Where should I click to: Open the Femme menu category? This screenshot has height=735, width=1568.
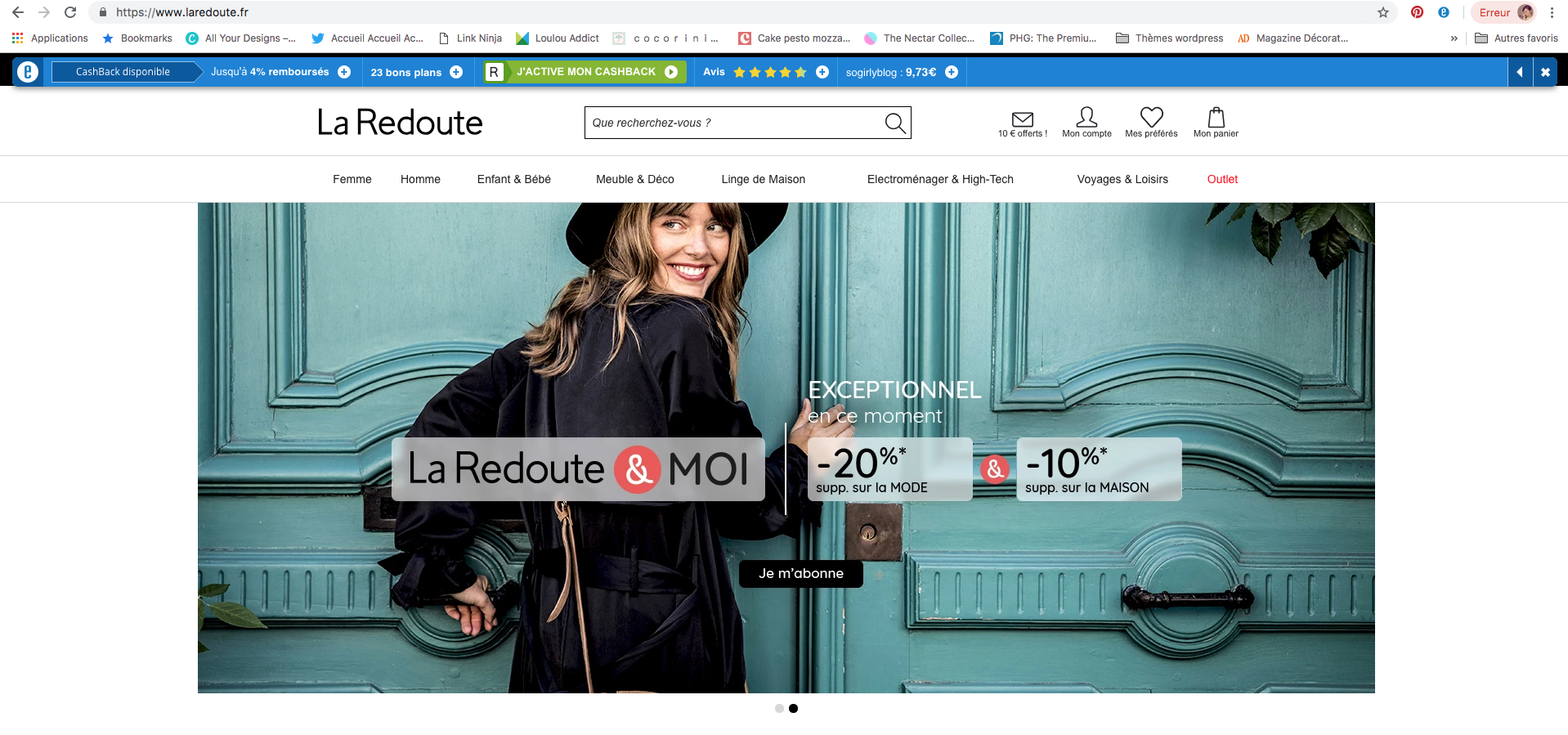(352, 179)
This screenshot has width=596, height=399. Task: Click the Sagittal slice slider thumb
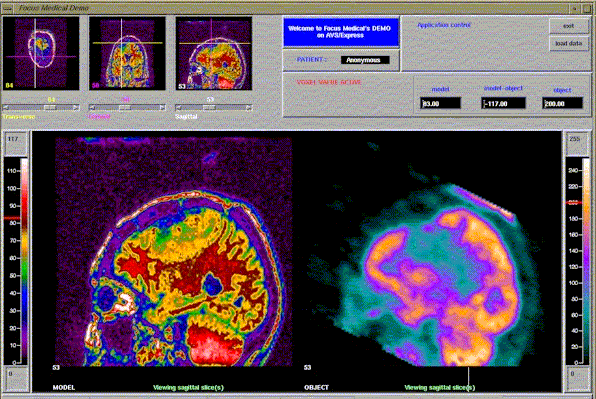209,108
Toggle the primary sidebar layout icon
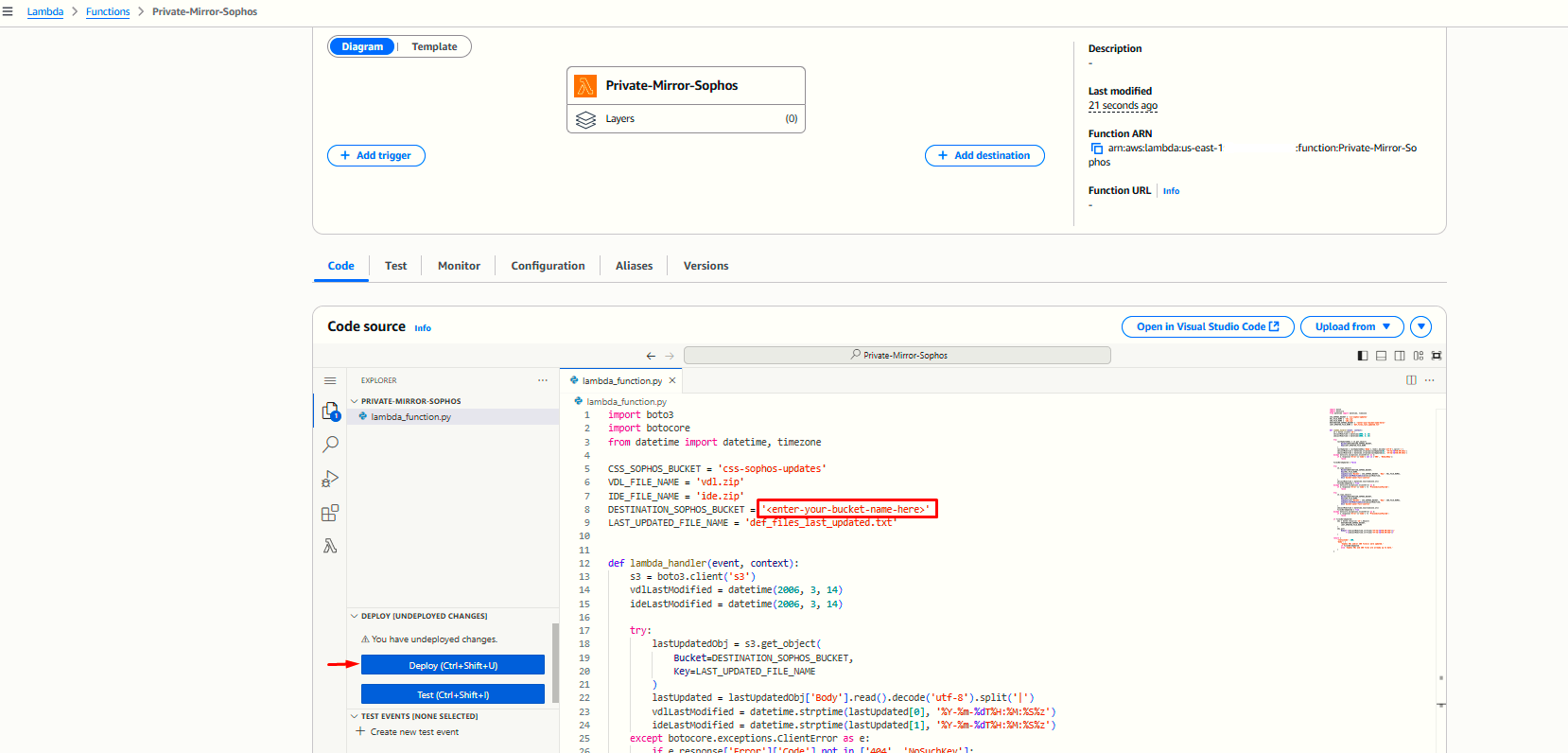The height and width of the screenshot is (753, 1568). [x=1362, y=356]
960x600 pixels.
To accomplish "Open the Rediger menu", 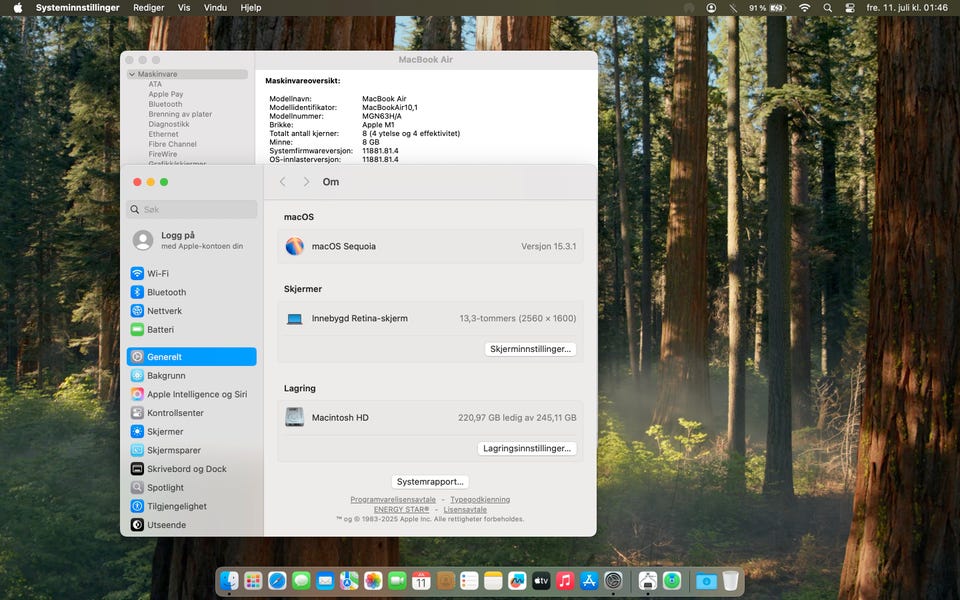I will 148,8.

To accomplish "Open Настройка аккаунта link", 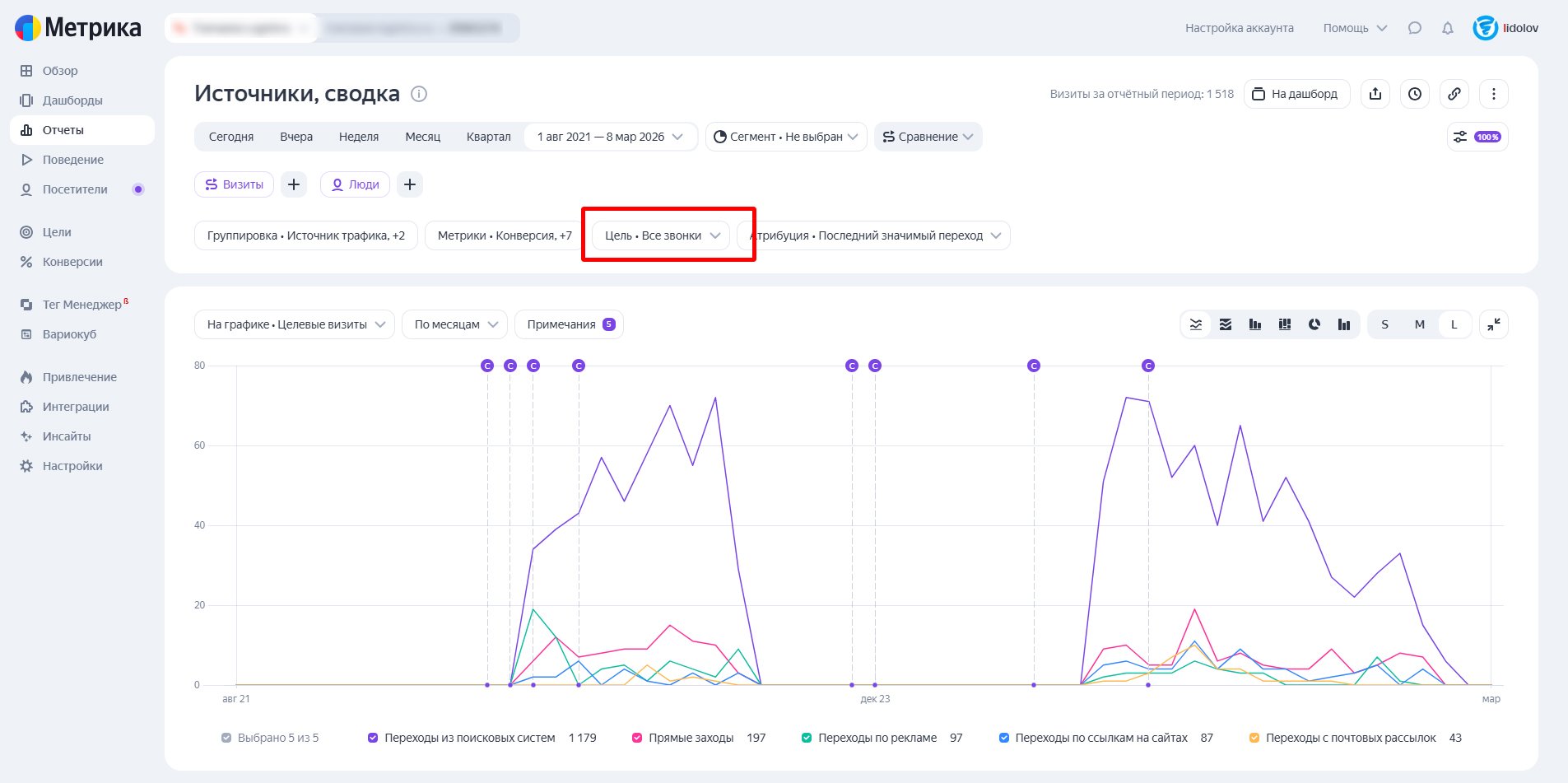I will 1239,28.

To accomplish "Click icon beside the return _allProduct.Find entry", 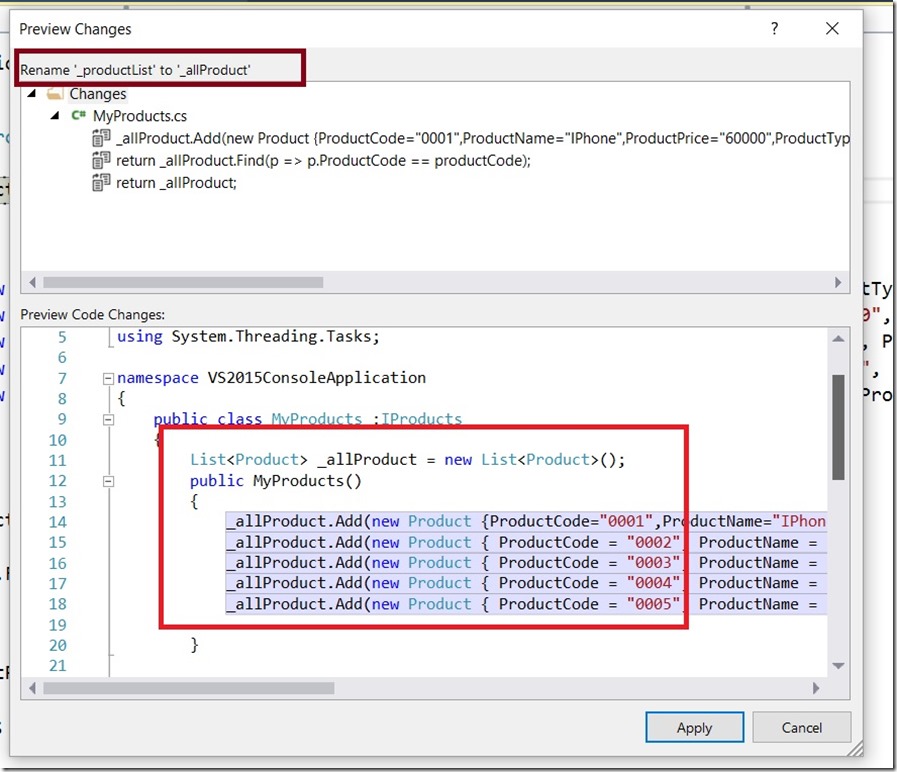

Brief >> Exactly and only the lines from the top of the records down to the line containing "960x600 pixels." should be transcribed, please, without the pictures.

Task result >>
Where should I click to: Open the Femme menu category? This screenshot has height=735, width=1568.
(352, 179)
This screenshot has width=596, height=399. Task: Click the Sagittal slice slider thumb
209,108
Toggle the primary sidebar layout icon
The height and width of the screenshot is (753, 1568). [x=1362, y=356]
960x600 pixels.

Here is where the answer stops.